Records for the task —
◆ ◆ ◆ ◆ ◆ ◆ ◆

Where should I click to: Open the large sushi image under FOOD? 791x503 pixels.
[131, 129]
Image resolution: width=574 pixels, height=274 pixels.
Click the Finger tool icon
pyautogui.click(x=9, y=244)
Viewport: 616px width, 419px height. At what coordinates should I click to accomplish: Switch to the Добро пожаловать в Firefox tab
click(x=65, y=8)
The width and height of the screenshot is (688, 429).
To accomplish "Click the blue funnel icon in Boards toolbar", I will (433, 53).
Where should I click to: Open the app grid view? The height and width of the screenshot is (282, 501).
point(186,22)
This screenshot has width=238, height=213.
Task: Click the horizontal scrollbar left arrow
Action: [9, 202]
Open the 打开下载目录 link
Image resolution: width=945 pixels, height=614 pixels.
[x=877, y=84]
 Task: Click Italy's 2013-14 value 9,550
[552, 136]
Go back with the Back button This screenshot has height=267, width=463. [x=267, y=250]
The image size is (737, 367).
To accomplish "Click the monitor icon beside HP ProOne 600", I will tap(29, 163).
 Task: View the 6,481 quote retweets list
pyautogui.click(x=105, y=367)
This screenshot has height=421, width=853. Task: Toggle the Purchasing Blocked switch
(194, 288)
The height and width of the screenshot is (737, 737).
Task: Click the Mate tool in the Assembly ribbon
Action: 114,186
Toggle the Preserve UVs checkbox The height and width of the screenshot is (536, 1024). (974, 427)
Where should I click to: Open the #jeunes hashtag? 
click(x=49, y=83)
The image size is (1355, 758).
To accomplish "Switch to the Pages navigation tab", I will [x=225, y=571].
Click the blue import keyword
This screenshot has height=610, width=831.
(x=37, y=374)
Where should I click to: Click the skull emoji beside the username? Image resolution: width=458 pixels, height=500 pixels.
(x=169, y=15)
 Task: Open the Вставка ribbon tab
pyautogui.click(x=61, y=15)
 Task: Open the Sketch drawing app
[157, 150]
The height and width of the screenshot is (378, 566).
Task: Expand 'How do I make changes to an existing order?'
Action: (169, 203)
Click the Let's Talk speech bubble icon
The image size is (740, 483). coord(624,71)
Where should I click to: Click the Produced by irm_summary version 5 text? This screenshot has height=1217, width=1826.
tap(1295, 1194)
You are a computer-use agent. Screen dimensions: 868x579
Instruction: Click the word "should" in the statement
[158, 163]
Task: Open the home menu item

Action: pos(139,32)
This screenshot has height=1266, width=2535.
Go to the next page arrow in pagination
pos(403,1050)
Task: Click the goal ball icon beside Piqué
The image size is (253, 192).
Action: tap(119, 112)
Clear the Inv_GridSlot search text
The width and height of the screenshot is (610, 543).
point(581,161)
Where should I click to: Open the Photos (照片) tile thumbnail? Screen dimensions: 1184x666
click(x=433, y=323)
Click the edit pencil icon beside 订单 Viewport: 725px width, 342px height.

◆ ◆ ◆ ◆ ◆ ◆ ◆

Task details —
Render the records from the line that contains "Where should I click to: Open the Photos" through the final line as a JSON list of strings, one string per line, leaving out blank lines.

Output of the task —
[
  "Where should I click to: Open the Photos (照片) tile thumbnail? Screen dimensions: 1184x666",
  "click(x=433, y=323)",
  "Click the edit pencil icon beside 订单 Viewport: 725px width, 342px height."
]